I began writing what would become my first published novel, The Age of Apollyon, the week of Halloween in 2011. In the months prior, I had become enchanted with Gothic architecture after reading The Hunchback of Notre Dame, my musical sustenance was a steady diet of symphonic heavy metal, and I made the snap decision to finally write the story that had been simmering in my imagination after watching Underworld for the 10th time.

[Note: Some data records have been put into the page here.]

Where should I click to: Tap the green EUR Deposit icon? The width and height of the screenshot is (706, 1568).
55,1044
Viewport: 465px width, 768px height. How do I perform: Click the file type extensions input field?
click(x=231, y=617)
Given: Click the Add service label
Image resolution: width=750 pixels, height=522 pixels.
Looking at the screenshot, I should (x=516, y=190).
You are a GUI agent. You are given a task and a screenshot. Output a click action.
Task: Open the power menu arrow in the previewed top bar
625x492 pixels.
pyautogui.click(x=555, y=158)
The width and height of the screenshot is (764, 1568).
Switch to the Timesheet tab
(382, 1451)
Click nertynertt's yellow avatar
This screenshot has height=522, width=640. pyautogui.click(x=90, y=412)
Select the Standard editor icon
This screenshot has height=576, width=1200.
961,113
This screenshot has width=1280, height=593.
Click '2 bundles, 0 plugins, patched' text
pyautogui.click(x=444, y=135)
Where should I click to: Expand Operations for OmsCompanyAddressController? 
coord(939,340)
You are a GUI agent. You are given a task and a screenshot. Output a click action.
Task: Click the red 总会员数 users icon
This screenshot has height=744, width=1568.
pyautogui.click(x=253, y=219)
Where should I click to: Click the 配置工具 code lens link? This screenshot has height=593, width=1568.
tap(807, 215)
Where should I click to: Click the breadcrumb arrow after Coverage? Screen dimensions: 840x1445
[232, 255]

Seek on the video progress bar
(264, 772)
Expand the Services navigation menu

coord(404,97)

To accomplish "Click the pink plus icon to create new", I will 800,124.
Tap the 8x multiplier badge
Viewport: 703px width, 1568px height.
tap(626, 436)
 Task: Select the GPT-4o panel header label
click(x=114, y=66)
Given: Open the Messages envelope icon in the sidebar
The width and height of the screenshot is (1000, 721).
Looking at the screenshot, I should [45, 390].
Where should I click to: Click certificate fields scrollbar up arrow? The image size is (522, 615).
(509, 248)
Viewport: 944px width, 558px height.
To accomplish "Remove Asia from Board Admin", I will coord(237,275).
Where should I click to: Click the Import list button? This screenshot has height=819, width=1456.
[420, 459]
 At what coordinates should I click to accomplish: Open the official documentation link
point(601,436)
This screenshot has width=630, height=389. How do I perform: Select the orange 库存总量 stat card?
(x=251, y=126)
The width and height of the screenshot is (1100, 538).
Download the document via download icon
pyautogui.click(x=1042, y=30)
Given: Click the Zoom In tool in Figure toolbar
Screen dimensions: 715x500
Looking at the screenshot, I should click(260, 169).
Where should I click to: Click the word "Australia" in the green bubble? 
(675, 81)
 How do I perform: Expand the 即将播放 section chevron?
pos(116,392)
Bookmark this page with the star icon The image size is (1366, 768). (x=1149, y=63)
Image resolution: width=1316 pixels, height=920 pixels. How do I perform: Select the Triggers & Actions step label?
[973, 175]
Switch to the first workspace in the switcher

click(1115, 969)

The Age of Apollyon was spawned from a very dark place. The story itself is an ultra-Gothic nightmare of cathedrals, graveyards, demons, and violence. The protagonist is actually a professing Satanist. I don't know what exactly compelled me to write this grim tale and its sequels, but compelled is exactly what I was.
And it freaked me out.
I admit that there has always been a seed of darkness in my imagination. I'm attracted to Gothic imagery and things that are traditionally labeled "dark" (wearing black clothes, tattoos, extreme metal music, Gothic novels, etc.). However, I am not, nor have I ever been, a "Goth," and in fact I consider myself to be a very laid-back and positive person. But in the deep places of my mind lies a shadow, one that I know I cannot indulge.
That's why I was so apprehensive about writing a story like The Age of Apollyon. I've never been an addict but I've seen the struggle firsthand and I know the reluctance to "go there," especially if it has had a negative effect on your life in the past. Since my story would incorporate many Satanic and occult elements, real and fictional, I had to open the gates and let the ghost and ghouls run free.
But that wasn't the hardest part. I also did a lot of research on various forms of Satanism and the occult. I combed through books like The Satanic Bible by Anton LaVey and The Book of the Law by Aleister Crowley. I examined symbols and images (who knows the difference between the sign of Baphomet and a simple pentagram?) and the names of demons, since in my story, Christian churches have been seized by the Church of Satan and renamed in honor of their infernal masters.
As I read and wrote, I was intrigued and repulsed at the same time. I felt a profound disturbance in my spirit, but I never felt convicted to stop writing. Despite the above description, the story is one of hope and redemption, and in order for the light to shine brightest, the darkness has to be pitch black. The Satanic world I created was certainly theatrical and infused with dramatic license, but I wanted the foundational truths to show through. Satan may disguise himself as an angel of light, but at his core, he is, to borrow Mickey Rourke's descriptive phrase from The Expendables, "Dracula black."
So I prayed. A lot. I'm not the kind of writer who gets too wrapped up in the emotions of the story that I'm writing (a "method writer") but I could feel a shadow hovering over me as I wrote. I hope I did not bring any of that shadow into my relationships with my family and friends, and I was immensely relieved when I finished the trilogy two and a half years later.
I know my experience is not unique. Many writers go even further into darkness for their craft, often into subjects that are more grounded in reality, such as serial murder, rape, perversion, witchcraft, etc. Some have experienced them firsthand or interview people who have. I doubt they enjoy it, but as every writer knows, the story has to be told.
As I wrote, I made sure of one thing: the darkness I depicted was always portrayed as evil. I did not want to glorify Satan and his corruption, even though a large portion of my characters swore allegiance to him. But I also wanted to do this for myself. I wanted to convince myself once and for all that the light is indeed better than the darkness.
I know I'm going to "go there" again. The book I'm working on now is even more bleak, though from a historical perspective, and the book after that will go to the voodoo swamps of Louisiana. But having lived through The Age of Apollyon, I feel that I have better control over the shadows that slink and scurry through the caverns of my imagination. And darkness always flees before the light. John 1:5 reminds us: "The Light shines in the darkness, and the darkness did not comprehend it" (NASB).
If we venture into those dark places, we must always remember to keep the Light close.